_SHORT PROBLEM A_
From the logistic regression assignment, reproduce verbatim the passage from "In this question, we" up to and including "Scikit learn package.".
_SHORT PROBLEM B_
Write the next part of the logistic regression assignment, picking up after its final line.

# HW3_programQuestion

**Due to 11:59 pm, 28th, October 2020**

**This is an individual assignment.**

In [None]:
"""
Import libraries that you might require.
"""

import numpy as np
import pandas as pd
import matplotlib.pyplot as plt
from sklearn.metrics import mean_squared_error, accuracy_score

## Logistic Regression and Gradient Descent

In this question, we will try to use logistic regression to solve a binary classification problem. Given some information of the house, such as area and the number of living rooms, would it be expensive? We would like to predict 1 if it is expensive, and 0 otherwise. 

We will first implement it with a python package, and then try to implement it by updating weights with gradient descent.Batch gradient descent (since we are using all samples at each iteration) and AdaGrad will be implemented. We will also derive the gradient formula.

### a) Implement logistic regression with Scikit learn package. 

First load data and observe data.

In [None]:
"""
Reads the data.
"""

X_train = pd.read_csv('hw3_house_sales/X_train.csv')
X_test = pd.read_csv('hw3_house_sales/X_test.csv')
y_train = pd.read_csv('hw3_house_sales/y_train.csv')
y_test = pd.read_csv('hw3_house_sales/y_test.csv')

print(X_train.shape)
print(X_test.shape)
print(y_train.shape)
print(y_test.shape)

print(X_test.head(5))
print(y_test.head(5))

Fill in the logisticRegressionScikit() function. Report the weights, training accuracy, and the test accuracy.

In [None]:
from sklearn.linear_model import LogisticRegression

def LogisticRegressionScikit(X_train, y_train, X_test, y_test):
    """
    Computes logistic regression with scikit-learn.
    
    Args:
        X_train: feature matrix of training set
        y_train: truth value of training set
        X_test: feature matrix of test set
        y_test: truth value of test set

    Returns:  
        w: numpy array of learned coefficients
        y_pred: numpy array of predicted labels for the test data
        score: accuracy of test data
    """
    # warning: DataConversionWarning: A column-vector y was passed when a 1d array was expected. Please change the shape of y to (n_samples, ), for example using ravel().
    y_train, y_test = y_train.values.ravel(), y_test.values.ravel()

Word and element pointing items
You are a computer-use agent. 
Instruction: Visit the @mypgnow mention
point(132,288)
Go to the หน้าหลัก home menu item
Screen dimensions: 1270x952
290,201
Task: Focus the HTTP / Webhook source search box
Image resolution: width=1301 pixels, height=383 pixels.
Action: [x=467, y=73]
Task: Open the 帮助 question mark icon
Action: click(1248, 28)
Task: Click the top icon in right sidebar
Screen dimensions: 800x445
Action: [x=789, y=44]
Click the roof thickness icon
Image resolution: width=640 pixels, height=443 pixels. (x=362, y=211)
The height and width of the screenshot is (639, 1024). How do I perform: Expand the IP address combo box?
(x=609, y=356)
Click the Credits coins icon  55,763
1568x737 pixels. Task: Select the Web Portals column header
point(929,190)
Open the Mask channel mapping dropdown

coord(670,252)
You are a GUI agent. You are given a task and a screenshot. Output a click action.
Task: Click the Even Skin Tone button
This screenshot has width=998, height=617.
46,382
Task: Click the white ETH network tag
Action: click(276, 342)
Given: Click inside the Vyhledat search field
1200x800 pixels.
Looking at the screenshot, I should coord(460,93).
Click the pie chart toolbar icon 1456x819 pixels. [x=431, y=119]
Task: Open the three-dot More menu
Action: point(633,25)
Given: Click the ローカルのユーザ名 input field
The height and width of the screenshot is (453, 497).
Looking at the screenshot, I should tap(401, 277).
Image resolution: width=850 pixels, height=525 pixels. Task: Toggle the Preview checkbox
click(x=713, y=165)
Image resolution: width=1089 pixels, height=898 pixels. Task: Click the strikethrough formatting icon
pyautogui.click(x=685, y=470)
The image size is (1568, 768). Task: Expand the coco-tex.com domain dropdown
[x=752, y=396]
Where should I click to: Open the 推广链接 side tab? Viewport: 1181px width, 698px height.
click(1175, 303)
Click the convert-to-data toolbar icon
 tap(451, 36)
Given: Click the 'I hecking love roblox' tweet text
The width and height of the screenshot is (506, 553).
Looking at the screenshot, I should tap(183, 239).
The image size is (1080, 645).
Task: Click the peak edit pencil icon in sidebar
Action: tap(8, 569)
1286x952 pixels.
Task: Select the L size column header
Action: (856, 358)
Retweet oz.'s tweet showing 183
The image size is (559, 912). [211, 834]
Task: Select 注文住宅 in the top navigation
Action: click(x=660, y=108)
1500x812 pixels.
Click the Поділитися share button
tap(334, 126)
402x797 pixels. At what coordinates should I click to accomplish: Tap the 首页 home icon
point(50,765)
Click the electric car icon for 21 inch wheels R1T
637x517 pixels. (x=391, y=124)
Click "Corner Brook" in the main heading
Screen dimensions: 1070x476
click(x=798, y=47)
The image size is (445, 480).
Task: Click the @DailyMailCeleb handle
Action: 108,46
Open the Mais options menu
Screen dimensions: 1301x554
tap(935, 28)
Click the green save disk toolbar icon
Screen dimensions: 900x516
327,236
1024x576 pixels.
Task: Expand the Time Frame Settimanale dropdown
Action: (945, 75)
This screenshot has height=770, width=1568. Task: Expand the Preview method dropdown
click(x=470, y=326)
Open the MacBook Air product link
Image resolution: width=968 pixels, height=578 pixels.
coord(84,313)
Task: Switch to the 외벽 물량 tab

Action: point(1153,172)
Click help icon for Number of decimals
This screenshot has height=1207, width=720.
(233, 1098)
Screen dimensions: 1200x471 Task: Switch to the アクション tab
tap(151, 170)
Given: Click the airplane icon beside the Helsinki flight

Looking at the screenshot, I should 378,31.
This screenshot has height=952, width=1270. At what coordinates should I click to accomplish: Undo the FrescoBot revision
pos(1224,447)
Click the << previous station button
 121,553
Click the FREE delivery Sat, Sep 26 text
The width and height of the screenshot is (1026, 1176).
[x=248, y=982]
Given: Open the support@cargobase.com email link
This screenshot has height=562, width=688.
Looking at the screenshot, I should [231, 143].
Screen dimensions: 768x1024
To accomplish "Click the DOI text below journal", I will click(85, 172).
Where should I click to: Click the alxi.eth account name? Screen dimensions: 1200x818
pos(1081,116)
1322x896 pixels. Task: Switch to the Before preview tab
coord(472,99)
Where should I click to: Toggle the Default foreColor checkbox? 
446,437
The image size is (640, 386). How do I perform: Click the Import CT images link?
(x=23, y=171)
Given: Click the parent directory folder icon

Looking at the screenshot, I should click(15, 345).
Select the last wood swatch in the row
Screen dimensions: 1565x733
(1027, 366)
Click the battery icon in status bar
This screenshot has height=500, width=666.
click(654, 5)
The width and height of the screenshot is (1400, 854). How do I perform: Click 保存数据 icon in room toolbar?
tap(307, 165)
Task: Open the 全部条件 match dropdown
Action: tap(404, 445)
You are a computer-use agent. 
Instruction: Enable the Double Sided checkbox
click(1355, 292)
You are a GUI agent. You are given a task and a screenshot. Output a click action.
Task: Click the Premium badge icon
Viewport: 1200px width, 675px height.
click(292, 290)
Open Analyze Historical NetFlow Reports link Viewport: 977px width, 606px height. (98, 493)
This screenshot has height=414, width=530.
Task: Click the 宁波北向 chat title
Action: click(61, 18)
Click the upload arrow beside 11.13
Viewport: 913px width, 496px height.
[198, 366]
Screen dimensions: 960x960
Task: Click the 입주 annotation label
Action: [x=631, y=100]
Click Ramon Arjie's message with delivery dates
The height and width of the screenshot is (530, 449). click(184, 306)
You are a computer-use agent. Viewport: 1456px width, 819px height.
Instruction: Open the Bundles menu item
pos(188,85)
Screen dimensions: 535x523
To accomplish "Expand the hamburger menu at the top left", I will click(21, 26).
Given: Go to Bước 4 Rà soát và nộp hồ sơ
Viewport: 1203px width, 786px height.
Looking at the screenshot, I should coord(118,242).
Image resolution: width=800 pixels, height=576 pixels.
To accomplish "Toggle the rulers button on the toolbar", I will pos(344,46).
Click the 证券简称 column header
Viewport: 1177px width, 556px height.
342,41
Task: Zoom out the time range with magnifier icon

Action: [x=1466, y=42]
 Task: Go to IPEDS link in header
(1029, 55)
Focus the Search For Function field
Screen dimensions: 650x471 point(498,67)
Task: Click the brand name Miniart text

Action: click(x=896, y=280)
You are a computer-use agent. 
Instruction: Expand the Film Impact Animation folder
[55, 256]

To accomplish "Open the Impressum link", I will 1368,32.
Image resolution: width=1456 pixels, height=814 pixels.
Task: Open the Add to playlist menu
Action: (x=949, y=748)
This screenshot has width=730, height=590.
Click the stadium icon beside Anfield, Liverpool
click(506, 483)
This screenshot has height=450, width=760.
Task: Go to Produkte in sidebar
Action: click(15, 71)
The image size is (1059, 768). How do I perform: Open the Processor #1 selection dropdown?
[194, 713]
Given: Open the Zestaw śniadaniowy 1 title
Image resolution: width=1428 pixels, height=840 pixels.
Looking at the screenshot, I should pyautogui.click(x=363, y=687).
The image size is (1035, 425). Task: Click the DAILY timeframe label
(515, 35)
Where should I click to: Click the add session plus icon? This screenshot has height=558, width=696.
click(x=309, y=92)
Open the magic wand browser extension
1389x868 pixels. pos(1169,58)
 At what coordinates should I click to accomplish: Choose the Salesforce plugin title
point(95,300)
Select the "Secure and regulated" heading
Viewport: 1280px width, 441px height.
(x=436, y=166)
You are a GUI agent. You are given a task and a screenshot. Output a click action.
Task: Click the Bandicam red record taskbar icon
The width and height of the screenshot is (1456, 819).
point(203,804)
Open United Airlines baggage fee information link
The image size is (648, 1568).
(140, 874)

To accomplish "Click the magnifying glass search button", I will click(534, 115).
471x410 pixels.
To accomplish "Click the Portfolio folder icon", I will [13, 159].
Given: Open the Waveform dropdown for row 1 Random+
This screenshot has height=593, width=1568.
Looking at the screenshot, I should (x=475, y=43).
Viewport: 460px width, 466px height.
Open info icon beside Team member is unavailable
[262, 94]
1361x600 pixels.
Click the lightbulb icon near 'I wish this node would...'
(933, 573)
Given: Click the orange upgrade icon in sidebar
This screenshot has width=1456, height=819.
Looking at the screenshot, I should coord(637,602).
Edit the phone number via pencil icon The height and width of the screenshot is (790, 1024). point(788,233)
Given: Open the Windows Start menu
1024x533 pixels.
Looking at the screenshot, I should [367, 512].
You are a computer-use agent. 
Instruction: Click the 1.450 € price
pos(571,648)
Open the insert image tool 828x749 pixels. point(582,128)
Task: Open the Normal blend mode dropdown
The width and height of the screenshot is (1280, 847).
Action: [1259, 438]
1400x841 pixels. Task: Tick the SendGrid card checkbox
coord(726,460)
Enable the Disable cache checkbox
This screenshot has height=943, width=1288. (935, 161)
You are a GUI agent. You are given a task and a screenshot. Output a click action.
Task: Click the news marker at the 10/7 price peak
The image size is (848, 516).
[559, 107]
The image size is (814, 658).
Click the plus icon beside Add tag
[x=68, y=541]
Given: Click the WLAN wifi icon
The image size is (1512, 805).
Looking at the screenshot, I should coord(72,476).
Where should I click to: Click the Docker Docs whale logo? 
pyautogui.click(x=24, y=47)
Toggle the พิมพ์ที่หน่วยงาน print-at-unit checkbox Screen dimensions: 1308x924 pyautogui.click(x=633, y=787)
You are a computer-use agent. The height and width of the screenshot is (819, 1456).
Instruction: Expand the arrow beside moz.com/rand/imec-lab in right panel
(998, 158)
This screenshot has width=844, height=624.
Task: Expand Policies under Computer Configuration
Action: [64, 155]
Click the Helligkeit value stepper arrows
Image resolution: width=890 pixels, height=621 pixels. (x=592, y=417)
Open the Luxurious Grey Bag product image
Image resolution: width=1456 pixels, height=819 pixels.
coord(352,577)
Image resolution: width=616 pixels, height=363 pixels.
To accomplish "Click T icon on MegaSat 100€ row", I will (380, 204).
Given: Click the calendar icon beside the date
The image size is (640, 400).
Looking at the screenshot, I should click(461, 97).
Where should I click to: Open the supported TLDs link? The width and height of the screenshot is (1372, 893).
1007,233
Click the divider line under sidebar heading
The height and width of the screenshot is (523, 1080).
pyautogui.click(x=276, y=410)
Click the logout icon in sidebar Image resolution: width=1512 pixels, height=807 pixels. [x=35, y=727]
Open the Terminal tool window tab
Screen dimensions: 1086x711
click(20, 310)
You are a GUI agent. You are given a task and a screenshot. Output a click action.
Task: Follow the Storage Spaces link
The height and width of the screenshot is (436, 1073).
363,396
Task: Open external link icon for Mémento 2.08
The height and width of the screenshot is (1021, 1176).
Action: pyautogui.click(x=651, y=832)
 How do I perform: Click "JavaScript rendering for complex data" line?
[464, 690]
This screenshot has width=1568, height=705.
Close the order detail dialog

_TASK RESPONSE A_
In this question, we will try to use logistic regression to solve a binary classification problem. Given some information of the house, such as area and the number of living rooms, would it be expensive? We would like to predict 1 if it is expensive, and 0 otherwise. 

We will first implement it with a python package, and then try to implement it by updating weights with gradient descent.Batch gradient descent (since we are using all samples at each iteration) and AdaGrad will be implemented. We will also derive the gradient formula.

### a) Implement logistic regression with Scikit learn package.

_TASK RESPONSE B_
    model = LogisticRegression(max_iter=500)
    model.fit(X_train, y_train)
    coef = model.coef_
    y_pred = model.predict(X_test)
    score = accuracy_score(y_test, y_pred)
    return coef, y_pred, score


In [None]:

coef_scikit, y_pred_scikit, acc_scikit = LogisticRegressionScikit(X_train, y_train, X_test, y_test)

print('Accuracy of logistic regression classifier on test set: {:.2f}'.format(acc_scikit))
print('logistic regression coefficient:', coef_scikit)

### b) Gradient derivation
Calculate the maximum likelihood estimation $L(w)=P(Y|X;w)$, then formulate the stochastic gradient ascent rule.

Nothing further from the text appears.